O primeiro episódio da Comédia da Vida
Privada contava a história de três casais, um deles formado pela atriz Fernanda
Torres e pelo ator Marco Nanini. Numa das cenas, ela está na cozinha e ele na
sala lendo o jornal, até que ela se aproxima com um vidro de conserva nas mãos
e pede para ele abrir. O marido tenta, faz força, mas não consegue e devolve o vidro fechado à mulher. Ela tem um
treco. Implora para ele tentar outra vez. Ele tenta e nada. Ela fica
descontrolada. Diz que se ele não conseguir abrir o vidro será o fim do
casamento deles. O marido não entende o que uma coisa tem a ver com a outra.
Por quê?
- Porque essa é a única coisa que você faz
nessa casa que eu não faço melhor sozinha!

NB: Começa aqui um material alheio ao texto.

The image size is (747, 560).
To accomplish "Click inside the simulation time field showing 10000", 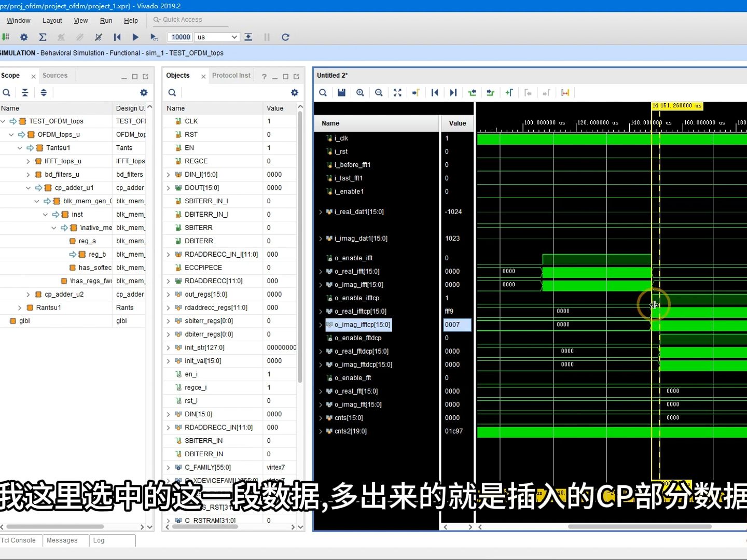I will [x=180, y=37].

Essa agora: nossos queridões correndo o
risco de serem descartáveis. A revista Veja de duas semanas atrás estampou um
alerta na sua capa: "Os homens que se cuidem". A reportagem mostrou
que a cada dia aumenta o número de mulheres assumindo postos de alto comando
nas empresas, anteriormente cadeiras cativas masculinas. Levanta-se uma suspeita: assim como fomos secretárias e
telefonistas durante décadas, quando nosso par de pernas valia mais do que o
nosso currículo, talvez daqui a algum tempo sobrem para os homens apenas os
cargos de mestres-de-obras e leões-de-chácara, onde os músculos
importam mais do que o cérebro. Será? Não aposto um níquel nisso. Enquanto a
mulher não desistir de ter filhos, os homens estão garantidos. Ninguém pode,
como eles, dedicar-se integralmente ao trabalho sem precisar pensar no cardápio
para o almoço. Só mesmo um homem para enfrentar uma
reunião de três horas sem olhar uma única vez para o relógio, ao contrário das
mulheres, que controlam os minutos para buscar a caçula no colégio e levá-la ao
pediatra. Um empresário não se preocupa se a
temperatura cai bruscamente no meio da tarde. Uma empresária se preocupa e
muito, porque deixou os dois filhos no clube vestidos como se estivessem em
Fortaleza. Os homens podem ser instrutores de paraquedismo 365 dias por ano. As
mulheres também, caso não estejam no oitavo mês de gestação. Os homens passam
em casa à tardinha para fazer a mala e avisar que vão passar três dias em São
Paulo, a negócios. Dão um beijo em cada filho e adeuzinho. As mulheres também
passam três dias em São Paulo a negócios, mas antes de fazer a malinha precisam
convocar uma avó para assumir o plantão, ir ao supermercado reforçar a
despensa, ver se os uniformes das crianças foram passados e devolver as fitas
de vídeo na locadora. Feito isso, aí sim, lá vão elas para o aeroporto assumir
seus papéis de executivas, não sem antes checarem pelo celular se as crianças
escovaram bem os dentes. Nessa guerra dos sexos, onde a
igualdade é visível e palpável, o laço que prende a mulher à vida doméstica
passou a ser a vantagem do homem. Melhor nem pensar sobre que espécie de
concorrente nos transformaríamos se pudéssemos, como eles, sair de casa pela
manhã sem olhar para trás. A maternidade e a administração do lar, que ainda
não foram divididas irmamente, nos enriquecem como fêmeas,
mas nos deixam com dois corações no mercado de trabalho. Se um dia a tampa
desse pote afrouxar, aí sim, rapazes, comecem a rezar.